To the young Cheryl Diamond, life felt like one big adventure, whether she was hurtling down the Himalayas in a rickety car or mingling with underworld fixers. Her family appeared to be an unbreakable gang of five. One day they were in Australia, the next South Africa, the pattern repeating as they crossed continents, changed identities, and erased their pasts. What Diamond didn’t yet know was that she was born into a family of outlaws fleeing from the highest international law enforcement agencies, a family with secrets that would eventually catch up to all of them.

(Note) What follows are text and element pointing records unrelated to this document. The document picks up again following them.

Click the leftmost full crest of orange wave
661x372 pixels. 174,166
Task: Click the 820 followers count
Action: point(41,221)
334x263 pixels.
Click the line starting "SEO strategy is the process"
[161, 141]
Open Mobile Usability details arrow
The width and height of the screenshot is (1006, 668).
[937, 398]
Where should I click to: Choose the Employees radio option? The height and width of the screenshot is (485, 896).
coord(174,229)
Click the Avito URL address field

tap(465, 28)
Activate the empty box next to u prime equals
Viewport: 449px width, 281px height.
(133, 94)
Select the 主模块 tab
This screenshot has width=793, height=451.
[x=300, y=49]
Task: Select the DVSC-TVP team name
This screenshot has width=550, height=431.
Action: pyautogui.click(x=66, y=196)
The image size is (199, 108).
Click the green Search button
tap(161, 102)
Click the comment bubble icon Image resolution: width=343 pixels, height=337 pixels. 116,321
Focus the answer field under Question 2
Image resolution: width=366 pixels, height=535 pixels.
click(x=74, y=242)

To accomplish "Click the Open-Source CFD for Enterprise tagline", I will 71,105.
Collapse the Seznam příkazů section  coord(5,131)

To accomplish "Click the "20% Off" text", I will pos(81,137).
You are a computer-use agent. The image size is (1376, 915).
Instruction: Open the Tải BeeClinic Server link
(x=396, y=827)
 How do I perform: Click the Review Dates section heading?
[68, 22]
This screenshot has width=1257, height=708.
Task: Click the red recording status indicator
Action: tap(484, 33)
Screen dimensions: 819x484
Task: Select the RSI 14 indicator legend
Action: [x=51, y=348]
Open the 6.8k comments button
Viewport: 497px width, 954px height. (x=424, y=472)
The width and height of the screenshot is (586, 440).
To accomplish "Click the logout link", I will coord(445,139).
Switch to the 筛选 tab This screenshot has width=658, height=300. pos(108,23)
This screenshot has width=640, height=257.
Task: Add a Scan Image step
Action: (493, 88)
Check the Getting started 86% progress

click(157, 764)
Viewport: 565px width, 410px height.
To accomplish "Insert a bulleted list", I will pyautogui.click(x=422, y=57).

By the time she was in her teens, Diamond had lived dozens of lives and lies. She had been a practicing Sikh and had also celebrated a bat mitzvah, both while training to be a near-Olympic-level athlete. But as she grew older, love and trust turned to fear and violence, and her family – the only people she had in the world – began to unravel. She started to realise that her life itself might be a big con, and the people she loved, the most dangerous of all. With no way out and her identity burned so often that she had no proof she even existed, all that was left was a girl from nowhere.
Surviving would require her to escape, and to do so Diamond would have to unlearn all the rules she grew up with. Like The Glass Castle meets Catch Me If You Can, Nowhere Girl is an impossible-to-believe true story of self-discovery and triumph.